#### [TEXTE DE LA PAGE]
En effet, le vœu doit être destiné aux pauvres et non pas aux riche ni aux dignitaires ni aux gens de noblesse ni aux savants uniquement pour leur savoir, car il est interdit à toutes ces catégories d'en profiter à moins qu'on ne soit pauvre ou en nécessité. Dans la Chari'a, il n'est pas permis de faire vœu en faveurs des riches car un tel vœu ne vise pas l'agrément d'Allah et par conséquent est unanimement interdit. De plus, un tel vœu ne saurait être formulé et ne pourrait être prise en considération car il s'agit d'une nourriture illicite.

#### [ENTRÉES FOURNIES]
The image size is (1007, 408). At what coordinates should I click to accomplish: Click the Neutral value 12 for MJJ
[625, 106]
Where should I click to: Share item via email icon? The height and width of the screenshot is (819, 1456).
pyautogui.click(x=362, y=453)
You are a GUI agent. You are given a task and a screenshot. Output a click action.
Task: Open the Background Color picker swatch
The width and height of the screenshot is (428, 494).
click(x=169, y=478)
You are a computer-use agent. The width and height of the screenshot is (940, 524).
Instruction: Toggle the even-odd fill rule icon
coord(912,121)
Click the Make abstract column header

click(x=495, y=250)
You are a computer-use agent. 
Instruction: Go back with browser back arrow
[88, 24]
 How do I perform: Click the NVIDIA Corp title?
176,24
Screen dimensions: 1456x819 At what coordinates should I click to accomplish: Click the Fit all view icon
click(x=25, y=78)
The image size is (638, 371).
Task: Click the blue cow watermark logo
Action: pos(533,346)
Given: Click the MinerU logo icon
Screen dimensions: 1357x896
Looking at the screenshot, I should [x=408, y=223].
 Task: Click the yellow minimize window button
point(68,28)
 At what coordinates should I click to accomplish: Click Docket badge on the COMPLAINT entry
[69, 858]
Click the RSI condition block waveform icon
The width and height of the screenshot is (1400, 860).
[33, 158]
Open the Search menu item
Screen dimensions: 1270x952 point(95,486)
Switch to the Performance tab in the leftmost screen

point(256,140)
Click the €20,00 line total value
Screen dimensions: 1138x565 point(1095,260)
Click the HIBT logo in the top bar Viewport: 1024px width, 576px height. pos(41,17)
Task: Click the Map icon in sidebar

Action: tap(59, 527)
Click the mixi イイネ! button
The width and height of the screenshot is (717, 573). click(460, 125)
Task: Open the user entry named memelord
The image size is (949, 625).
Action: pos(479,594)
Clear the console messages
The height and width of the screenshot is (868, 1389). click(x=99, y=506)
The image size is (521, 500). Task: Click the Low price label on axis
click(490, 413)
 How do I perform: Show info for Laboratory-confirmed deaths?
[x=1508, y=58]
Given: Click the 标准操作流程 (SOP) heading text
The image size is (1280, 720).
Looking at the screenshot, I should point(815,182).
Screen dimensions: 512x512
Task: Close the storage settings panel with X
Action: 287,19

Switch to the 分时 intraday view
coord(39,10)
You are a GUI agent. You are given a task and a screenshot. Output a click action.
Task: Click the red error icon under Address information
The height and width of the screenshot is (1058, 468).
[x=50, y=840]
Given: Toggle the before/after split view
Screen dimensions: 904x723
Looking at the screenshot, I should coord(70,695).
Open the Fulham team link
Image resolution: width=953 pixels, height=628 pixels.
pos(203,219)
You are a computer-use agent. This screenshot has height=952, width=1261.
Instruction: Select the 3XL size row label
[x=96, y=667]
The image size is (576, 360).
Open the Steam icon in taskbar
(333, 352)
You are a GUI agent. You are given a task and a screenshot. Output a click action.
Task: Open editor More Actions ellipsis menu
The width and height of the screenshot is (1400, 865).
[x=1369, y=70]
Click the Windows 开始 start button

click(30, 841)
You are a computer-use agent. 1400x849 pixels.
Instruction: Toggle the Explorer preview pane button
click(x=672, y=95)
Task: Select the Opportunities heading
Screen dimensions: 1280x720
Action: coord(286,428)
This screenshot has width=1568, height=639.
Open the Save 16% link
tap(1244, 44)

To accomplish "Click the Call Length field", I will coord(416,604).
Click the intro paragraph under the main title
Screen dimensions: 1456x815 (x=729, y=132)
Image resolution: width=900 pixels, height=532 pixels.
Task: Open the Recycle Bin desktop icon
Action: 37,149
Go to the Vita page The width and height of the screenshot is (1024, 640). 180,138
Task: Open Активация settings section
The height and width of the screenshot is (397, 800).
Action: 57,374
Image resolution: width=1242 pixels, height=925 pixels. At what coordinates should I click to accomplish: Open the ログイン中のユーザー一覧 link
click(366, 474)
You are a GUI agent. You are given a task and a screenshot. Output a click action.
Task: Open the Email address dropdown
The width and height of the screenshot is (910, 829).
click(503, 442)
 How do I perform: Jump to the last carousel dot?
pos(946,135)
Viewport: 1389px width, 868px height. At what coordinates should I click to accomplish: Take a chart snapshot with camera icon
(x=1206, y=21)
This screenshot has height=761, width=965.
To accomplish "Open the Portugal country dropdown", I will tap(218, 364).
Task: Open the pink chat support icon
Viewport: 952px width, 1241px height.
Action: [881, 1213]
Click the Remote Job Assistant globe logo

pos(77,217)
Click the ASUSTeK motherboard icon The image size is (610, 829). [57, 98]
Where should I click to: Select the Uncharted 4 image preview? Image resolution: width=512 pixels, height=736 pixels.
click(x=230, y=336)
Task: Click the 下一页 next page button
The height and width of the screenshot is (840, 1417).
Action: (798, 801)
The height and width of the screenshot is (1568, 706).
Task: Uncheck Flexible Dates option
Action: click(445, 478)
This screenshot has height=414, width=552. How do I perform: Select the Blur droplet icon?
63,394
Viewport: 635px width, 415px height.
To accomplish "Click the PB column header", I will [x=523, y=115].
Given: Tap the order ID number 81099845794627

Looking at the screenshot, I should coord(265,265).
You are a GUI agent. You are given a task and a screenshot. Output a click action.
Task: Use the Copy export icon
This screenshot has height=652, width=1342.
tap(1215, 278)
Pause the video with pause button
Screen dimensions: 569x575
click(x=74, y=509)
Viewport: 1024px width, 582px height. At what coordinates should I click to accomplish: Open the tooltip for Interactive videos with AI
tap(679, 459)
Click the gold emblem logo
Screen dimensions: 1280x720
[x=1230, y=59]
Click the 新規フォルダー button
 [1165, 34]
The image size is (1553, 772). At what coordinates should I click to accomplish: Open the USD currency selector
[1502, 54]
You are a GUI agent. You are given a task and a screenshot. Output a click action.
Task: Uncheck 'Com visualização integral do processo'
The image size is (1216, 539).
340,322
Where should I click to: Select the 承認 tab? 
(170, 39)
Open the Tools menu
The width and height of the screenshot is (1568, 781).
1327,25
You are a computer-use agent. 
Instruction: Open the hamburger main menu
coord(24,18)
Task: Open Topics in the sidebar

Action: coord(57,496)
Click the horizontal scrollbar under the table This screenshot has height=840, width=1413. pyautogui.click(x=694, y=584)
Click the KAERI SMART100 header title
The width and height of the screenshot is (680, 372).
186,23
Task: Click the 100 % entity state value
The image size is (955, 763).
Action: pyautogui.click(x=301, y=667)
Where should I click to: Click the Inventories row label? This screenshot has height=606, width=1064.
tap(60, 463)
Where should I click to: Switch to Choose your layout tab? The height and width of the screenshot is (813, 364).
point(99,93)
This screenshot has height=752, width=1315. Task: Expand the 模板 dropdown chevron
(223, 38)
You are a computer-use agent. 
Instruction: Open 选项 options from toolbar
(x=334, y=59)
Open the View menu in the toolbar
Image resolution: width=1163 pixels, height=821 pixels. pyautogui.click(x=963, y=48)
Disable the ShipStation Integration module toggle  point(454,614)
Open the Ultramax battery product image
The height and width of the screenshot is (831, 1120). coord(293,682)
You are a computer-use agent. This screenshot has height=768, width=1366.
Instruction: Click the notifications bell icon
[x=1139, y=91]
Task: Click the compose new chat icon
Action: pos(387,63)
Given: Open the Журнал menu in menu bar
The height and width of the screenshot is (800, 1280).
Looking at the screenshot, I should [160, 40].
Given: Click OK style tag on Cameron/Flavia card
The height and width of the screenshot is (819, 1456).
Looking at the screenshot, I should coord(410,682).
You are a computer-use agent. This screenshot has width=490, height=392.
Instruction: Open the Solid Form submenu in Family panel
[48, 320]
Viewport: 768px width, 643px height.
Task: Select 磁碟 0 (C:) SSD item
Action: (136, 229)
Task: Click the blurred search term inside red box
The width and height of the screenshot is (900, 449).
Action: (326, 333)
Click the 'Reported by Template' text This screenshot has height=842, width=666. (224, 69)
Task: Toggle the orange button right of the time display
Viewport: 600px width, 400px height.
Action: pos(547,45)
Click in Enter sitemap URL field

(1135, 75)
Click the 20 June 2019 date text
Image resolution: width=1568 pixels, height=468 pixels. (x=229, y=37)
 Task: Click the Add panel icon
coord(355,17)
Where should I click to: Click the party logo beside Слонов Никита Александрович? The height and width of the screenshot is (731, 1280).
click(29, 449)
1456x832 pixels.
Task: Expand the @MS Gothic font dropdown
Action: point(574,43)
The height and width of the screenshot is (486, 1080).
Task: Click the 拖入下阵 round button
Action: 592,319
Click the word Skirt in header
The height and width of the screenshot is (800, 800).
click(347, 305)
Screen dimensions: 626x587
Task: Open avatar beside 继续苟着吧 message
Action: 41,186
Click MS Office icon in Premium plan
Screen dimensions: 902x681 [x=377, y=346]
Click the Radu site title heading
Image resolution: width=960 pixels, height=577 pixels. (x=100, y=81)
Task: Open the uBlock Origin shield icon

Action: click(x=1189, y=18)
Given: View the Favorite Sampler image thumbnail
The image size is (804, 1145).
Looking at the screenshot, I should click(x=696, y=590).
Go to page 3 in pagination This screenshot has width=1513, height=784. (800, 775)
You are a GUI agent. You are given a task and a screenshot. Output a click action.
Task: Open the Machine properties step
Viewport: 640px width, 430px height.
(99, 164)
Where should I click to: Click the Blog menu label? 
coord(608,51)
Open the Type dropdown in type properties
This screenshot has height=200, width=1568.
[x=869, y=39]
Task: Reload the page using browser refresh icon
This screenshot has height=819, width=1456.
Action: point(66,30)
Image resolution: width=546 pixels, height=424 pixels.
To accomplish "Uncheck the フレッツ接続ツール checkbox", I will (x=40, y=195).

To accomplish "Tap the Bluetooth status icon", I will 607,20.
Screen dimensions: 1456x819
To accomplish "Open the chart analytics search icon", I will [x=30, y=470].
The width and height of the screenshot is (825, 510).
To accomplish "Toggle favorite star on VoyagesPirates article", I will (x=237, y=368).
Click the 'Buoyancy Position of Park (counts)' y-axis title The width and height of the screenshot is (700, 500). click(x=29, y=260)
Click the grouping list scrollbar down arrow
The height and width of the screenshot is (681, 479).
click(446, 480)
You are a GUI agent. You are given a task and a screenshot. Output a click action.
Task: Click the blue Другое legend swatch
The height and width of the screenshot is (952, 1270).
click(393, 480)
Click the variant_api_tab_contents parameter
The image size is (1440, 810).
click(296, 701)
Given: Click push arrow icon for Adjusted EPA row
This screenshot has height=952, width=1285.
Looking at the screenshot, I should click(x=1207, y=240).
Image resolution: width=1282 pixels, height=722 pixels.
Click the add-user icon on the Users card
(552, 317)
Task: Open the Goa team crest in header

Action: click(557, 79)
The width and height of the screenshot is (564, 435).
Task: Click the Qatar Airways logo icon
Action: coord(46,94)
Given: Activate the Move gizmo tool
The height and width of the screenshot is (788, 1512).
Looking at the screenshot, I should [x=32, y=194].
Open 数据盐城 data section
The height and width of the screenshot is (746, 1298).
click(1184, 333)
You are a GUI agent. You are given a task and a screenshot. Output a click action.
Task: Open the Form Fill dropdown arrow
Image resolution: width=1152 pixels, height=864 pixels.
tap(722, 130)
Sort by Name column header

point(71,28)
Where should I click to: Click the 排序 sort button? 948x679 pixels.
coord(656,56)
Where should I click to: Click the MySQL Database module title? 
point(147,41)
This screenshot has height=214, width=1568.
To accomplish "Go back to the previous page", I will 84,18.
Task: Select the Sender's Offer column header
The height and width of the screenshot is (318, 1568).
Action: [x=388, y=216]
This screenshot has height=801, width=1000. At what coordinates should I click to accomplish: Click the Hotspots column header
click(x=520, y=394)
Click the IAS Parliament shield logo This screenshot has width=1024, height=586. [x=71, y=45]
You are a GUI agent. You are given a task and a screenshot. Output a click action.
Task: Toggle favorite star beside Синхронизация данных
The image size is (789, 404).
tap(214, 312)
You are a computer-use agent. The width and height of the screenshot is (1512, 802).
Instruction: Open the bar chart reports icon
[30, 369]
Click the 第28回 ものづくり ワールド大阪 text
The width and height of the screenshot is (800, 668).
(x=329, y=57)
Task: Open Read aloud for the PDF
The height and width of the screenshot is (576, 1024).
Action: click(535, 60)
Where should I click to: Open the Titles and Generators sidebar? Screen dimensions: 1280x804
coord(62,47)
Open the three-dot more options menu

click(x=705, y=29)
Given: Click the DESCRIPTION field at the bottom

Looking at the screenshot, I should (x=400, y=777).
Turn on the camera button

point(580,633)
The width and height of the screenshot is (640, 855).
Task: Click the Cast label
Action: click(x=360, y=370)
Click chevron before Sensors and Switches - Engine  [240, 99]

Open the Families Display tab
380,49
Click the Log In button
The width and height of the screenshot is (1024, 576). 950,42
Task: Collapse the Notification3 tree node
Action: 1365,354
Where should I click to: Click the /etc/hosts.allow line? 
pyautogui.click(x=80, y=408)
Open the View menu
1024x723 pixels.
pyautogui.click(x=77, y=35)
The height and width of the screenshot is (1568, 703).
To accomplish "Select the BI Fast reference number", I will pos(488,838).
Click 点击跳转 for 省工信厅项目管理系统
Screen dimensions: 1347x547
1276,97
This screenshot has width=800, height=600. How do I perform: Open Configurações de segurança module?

#### [TRAVAIL À FAIRE]
[A] D'après le passage sur le vœu, à qui le vœu doit-il être destiné ?
[B] Recopiez fidèlement le passage sur le vœu, en commençant par « En effet, le » et en poursuivant jusqu'à « d'une nourriture illicite. ».

#### [RÉPONSES PAR CONSIGNE]
[A] Aux pauvres.

[B]
En effet, le vœu doit être destiné aux pauvres et non pas aux riche ni aux dignitaires ni aux gens de noblesse ni aux savants uniquement pour leur savoir, car il est interdit à toutes ces catégories d'en profiter à moins qu'on ne soit pauvre ou en nécessité. Dans la Chari'a, il n'est pas permis de faire vœu en faveurs des riches car un tel vœu ne vise pas l'agrément d'Allah et par conséquent est unanimement interdit. De plus, un tel vœu ne saurait être formulé et ne pourrait être prise en considération car il s'agit d'une nourriture illicite.